Saved data entries:
Segment Open

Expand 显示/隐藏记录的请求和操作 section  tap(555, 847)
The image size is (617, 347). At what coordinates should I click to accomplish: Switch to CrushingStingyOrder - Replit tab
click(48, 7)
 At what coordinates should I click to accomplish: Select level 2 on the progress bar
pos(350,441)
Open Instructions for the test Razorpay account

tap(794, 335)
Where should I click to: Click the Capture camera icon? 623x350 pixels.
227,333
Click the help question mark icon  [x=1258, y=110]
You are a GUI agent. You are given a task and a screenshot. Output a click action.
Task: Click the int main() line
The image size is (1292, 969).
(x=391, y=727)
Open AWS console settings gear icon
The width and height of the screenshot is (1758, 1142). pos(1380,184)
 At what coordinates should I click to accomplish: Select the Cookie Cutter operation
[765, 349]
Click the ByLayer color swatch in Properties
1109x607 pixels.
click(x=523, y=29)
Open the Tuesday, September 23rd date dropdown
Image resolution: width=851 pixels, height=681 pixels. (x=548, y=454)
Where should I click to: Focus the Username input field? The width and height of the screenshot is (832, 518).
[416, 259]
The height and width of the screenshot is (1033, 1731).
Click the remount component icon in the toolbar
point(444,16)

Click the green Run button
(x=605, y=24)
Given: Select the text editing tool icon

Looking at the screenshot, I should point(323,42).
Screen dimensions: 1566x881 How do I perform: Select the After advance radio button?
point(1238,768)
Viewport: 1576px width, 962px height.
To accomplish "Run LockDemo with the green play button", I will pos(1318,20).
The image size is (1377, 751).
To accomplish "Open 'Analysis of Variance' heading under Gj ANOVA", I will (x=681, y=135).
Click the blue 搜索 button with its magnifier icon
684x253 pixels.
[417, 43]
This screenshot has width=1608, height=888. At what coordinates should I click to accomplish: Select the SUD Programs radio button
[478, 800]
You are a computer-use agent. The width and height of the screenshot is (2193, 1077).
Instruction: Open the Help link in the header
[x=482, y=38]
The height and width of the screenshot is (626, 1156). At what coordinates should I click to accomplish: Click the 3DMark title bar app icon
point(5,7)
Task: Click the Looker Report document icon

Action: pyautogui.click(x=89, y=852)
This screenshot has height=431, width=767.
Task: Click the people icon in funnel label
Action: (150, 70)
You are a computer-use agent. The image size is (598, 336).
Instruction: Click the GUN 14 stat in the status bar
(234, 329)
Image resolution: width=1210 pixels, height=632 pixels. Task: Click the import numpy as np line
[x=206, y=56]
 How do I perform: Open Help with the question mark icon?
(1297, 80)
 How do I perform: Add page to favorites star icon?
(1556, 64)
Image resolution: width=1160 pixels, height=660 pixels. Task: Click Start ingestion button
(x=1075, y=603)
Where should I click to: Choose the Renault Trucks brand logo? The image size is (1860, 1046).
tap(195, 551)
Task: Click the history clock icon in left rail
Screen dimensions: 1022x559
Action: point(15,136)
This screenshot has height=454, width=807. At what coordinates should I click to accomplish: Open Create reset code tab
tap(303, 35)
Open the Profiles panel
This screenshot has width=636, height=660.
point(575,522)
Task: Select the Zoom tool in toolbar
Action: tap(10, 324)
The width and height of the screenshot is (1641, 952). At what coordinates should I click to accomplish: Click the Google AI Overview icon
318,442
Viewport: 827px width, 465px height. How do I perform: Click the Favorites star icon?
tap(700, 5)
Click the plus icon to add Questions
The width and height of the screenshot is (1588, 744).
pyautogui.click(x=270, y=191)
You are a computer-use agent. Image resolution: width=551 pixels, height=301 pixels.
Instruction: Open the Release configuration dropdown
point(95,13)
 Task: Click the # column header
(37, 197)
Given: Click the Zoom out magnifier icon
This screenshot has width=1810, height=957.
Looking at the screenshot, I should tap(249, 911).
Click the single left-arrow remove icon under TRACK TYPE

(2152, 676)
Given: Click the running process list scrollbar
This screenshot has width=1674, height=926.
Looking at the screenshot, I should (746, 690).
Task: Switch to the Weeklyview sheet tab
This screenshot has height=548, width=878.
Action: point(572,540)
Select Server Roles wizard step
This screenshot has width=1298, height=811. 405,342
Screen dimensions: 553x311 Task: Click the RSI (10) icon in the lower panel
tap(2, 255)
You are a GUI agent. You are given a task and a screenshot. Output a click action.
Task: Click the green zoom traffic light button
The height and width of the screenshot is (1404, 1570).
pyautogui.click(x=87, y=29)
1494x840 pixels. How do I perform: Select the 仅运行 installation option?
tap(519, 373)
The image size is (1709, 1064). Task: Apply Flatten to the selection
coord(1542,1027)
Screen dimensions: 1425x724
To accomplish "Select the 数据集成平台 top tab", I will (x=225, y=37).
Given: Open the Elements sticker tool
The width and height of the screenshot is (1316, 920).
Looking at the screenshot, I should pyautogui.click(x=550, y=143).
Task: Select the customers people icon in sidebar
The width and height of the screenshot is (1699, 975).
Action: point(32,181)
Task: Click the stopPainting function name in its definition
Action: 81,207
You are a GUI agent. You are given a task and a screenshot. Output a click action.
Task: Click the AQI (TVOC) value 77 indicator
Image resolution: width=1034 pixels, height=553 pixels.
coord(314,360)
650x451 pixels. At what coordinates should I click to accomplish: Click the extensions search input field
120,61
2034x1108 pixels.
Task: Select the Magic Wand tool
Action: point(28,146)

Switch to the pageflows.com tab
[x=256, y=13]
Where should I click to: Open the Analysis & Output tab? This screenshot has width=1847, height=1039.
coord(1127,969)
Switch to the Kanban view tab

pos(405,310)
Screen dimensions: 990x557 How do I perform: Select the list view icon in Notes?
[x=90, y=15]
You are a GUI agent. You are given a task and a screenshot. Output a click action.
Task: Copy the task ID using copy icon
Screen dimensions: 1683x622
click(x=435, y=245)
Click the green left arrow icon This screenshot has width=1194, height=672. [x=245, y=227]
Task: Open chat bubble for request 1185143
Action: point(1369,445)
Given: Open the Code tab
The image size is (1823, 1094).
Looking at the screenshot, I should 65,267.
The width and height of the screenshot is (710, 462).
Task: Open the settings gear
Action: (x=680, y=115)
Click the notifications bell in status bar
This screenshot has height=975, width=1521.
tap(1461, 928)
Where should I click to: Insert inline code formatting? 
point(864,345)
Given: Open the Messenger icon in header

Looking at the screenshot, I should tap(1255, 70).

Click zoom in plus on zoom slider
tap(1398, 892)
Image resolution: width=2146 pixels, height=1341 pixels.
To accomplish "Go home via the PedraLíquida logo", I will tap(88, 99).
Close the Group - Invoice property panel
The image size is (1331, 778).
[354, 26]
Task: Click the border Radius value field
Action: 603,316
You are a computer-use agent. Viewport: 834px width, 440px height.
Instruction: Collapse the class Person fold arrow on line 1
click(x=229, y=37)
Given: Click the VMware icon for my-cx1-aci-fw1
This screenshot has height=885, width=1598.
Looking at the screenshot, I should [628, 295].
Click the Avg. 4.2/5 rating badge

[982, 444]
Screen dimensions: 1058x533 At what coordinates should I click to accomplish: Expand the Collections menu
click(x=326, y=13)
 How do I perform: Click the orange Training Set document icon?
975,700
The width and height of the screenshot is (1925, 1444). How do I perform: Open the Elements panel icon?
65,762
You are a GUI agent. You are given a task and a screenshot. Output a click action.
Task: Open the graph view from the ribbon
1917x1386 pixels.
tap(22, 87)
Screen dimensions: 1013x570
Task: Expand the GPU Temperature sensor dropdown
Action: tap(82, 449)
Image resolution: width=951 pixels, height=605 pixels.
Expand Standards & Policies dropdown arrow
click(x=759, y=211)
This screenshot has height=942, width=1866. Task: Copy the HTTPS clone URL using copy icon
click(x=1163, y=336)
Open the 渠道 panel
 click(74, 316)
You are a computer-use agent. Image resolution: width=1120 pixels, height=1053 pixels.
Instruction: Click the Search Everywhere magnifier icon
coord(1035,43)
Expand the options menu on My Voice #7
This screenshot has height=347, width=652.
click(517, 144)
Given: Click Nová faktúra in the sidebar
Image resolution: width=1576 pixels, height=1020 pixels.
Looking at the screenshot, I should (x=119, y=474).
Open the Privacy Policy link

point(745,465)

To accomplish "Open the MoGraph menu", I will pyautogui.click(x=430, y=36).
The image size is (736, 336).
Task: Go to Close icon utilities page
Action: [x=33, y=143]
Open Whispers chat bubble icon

Segment Closed

WHAT IS REQUIRED: For each line of the data that has the word "sidebar", report that line.

ANSWER FOR THE TASK:
Task: Select the customers people icon in sidebar
Given: Click Nová faktúra in the sidebar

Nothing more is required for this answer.